What this task involves
Write out, word for word, the part of the DiALignment project page starting with "In order to" and going on through "in that direction.".

DiALignment | Devpost

Inspiration

LLMs are awesome, but they're really hard to understand with the hundreds of billions of parameters. Right now the best way to control them is through prompt engineering, fine-tuning, and in-context learning but what if you could just control the weights directly with none of that needed. So inspired by Golden Gate Claude and other mechanistic interpretability work we set out to make a tool that lets users steer LLM themselves just like Anthropic's been.

Tools like this would allow for model to be controlled with far less compute than fine-tuning and without

What it does

We allow the user to type in certain concepts and easily delete them from the LLM. Our project provides a faster and easier alternative to controlling the output of an LLM than fine-tuning, RAG, and prompt engineering. We also utilize a simpler variation of this approach focused on refusal to evaluate the susceptibility of various open source LLMs to a "one directional refusal cancellation" type of attack which acts as a good measure of how they handle refusals.

How we built it

We used TransformerLens to investigate the activations of open source transformer models and then to modify the activations to create our desired behavior.

In order to get a distribution of activations we use the Gemini API to generate a set of prompts all relating to one topic. We can then calculate the average of these activations to get the direction representing that topic and then remove any activations in that direction.

The Gemini API was very helpful for this purpose as it let us deactivate its censorship and was quick and cheap.

To make an easy to use front end for people to investigate LLM activations we used StreamLit.

Challenges we ran into

SO MANY. This project was very ambitious for a hackathon.

The first challenge is that half of our team is beginners who were completely unfamiliar with transformers or Gemma or Streamlit and so getting up to speed and understanding the project was initially challenging but they learned quick and understood because they're very smart.

Listed records
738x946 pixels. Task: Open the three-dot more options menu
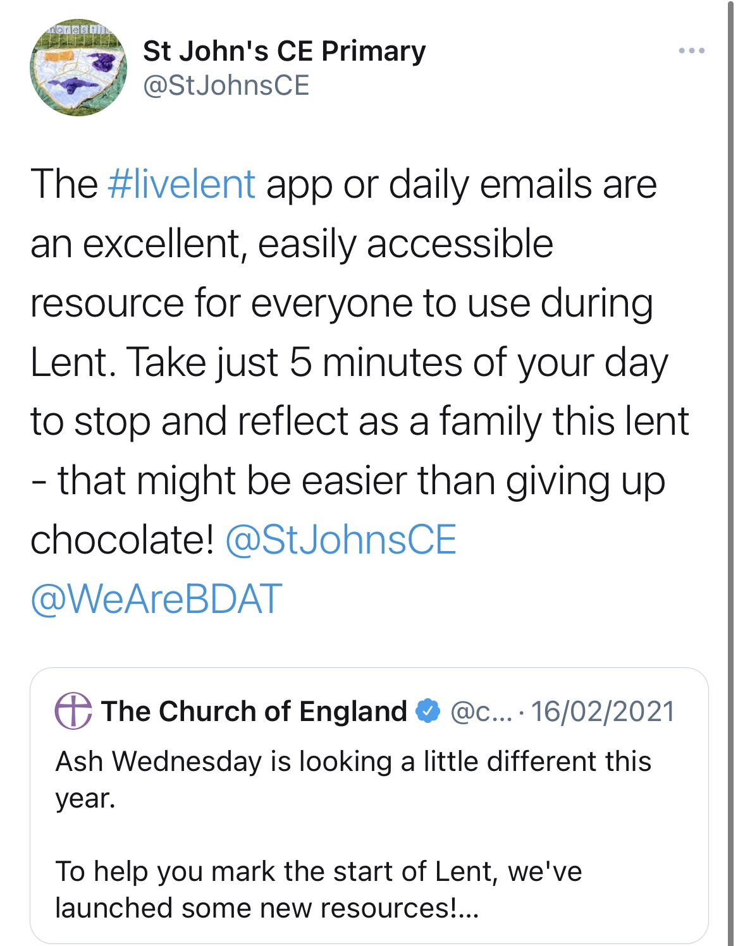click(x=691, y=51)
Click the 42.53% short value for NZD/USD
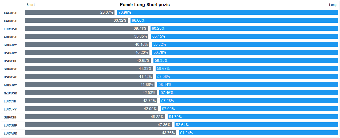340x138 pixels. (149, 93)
==
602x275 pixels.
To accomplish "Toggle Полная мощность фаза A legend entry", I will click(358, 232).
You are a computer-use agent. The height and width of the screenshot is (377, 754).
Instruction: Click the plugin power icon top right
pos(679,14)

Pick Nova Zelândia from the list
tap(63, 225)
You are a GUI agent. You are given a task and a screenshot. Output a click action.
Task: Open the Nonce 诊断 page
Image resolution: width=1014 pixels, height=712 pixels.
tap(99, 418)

Answer to this exercise
In order to get a distribution of activations we use the Gemini API to generate a set of prompts all relating to one topic. We can then calculate the average of these activations to get the direction representing that topic and then remove any activations in that direction.